Sunday, November 8, 2015

Justice for All

Deuteronomy 7: 1-11
Psalm 137: 1-9; 149: 1-9
Matthew 15: 21-39

As many of you know, we are working our way, week by week, through the Bible using a book titled “We Make the Road by Walking”. The subtitle is “A Year-Long Quest for Spiritual Formation, Reorientation, and Activation”. I knew the topic for this past week was bound to come up one of these days, and it is here, and it is a tough one. It is about Conquest – about the violence in our world, and about what God’s role is in it.

To be honest, I’ve been kind of dreading this week, addressing this set of scripture. If you read through all four of the scriptures for this week – we only heard two of them here – they are all really tough, really challenging. The first one, the passage in Deuteronomy, is not included in any of the standard Lectionary readings that most churches use. It’s really violent. It tells the people of Israel to be sure that when they go about clearing Israel of the seven nations that are living there, to be sure to “utterly destroy” them.

But in another sense, I am grateful to Brian McLaren for putting these texts in front of us and inviting us to consider these things. For there is no question that violence exists in our world and in our hearts; that conquest is something that humanity just seems to be destined for, that our world cannot escape.

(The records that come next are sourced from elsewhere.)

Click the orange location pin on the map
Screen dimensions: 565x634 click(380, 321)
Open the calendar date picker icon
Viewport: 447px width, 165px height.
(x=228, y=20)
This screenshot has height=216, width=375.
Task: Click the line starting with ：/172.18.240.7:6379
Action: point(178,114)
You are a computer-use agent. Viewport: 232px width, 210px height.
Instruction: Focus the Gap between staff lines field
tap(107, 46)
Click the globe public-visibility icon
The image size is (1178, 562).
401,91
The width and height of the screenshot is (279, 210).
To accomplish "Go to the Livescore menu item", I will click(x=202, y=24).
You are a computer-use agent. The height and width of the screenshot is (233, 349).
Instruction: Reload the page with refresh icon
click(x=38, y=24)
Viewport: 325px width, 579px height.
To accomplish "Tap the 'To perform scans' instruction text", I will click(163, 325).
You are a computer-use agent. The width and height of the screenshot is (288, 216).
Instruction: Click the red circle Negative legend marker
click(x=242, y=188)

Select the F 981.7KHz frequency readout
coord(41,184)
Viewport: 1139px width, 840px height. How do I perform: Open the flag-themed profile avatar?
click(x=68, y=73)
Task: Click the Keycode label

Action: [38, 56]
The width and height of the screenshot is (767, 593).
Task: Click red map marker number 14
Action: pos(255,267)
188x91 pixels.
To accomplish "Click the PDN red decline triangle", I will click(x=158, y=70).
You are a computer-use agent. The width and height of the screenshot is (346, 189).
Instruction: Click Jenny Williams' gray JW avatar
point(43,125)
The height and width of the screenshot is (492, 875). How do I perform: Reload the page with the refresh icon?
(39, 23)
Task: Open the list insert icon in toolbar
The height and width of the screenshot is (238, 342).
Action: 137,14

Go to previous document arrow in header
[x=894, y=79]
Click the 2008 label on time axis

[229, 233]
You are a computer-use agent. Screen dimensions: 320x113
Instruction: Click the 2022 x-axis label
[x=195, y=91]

I will admit to you up front that I don’t really understand violence. I don’t understand war. I have not experienced either one personally, but I know that many people have, that people here today have. Some of us whom we recognized today have experienced it. Some of us have lost loved ones to various forms of violence. Even though I have not engaged in war or physical violence at a personal level, I was thinking this week about what weapons I use, what I conceal and pull out when I need to, what I use to satisfy my own impulses for conquest and for destruction. And I realized that for me, it is words that I am most at risk of using in a hurtful way. The only thing I ever remember punching was a car door after a particularly bad argument I was in with the person inside it. Left a dent and hurt my hand. But if I’m not careful, I can spew out words that hurt almost as fast as a bullet, and like a bullet, I cannot reverse their damage once I’ve done that. So I know I must be cautious with my words, to resist the impulse of using them as a weapon, to be generous with them in offering compassion and encouragement instead.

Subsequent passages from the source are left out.